#### Records for this exercise:
══════════
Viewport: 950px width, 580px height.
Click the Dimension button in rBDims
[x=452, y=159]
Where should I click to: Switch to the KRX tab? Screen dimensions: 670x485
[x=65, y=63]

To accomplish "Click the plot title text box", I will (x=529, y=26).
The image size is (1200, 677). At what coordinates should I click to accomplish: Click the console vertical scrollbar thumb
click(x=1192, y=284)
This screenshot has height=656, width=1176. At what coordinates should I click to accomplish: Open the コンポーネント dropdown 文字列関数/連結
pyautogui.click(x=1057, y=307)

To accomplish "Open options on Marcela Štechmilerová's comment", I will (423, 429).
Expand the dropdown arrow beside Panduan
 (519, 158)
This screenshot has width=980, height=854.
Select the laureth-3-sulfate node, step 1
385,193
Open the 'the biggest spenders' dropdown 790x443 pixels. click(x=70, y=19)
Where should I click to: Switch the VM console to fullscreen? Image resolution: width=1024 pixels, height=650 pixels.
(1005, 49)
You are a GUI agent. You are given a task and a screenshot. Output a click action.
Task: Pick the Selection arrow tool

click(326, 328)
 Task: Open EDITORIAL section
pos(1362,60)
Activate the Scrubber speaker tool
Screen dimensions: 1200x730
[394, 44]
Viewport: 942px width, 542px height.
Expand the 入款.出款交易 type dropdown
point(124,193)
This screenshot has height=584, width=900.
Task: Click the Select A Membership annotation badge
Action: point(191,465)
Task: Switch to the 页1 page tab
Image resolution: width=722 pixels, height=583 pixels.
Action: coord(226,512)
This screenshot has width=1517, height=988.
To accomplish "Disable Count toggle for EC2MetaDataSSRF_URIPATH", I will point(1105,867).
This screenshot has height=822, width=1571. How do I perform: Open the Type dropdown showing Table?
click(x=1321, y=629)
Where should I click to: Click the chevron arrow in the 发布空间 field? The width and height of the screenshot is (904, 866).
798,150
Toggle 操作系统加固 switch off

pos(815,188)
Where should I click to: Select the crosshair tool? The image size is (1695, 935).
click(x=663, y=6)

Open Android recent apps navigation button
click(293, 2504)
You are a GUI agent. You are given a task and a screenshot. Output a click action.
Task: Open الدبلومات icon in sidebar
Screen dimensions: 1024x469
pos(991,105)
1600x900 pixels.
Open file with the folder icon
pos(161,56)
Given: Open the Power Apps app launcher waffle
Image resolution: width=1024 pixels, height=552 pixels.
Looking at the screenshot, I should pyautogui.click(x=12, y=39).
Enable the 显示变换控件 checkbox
══════════
#### Your instructions:
Return exactly, and only, the line containing "Screen dimensions: 1024x469" and every line after it through the end of the material.

#### Answer for this exercise:
Screen dimensions: 1024x469
pos(991,105)
1600x900 pixels.
Open file with the folder icon
pos(161,56)
Given: Open the Power Apps app launcher waffle
Image resolution: width=1024 pixels, height=552 pixels.
Looking at the screenshot, I should pyautogui.click(x=12, y=39).
Enable the 显示变换控件 checkbox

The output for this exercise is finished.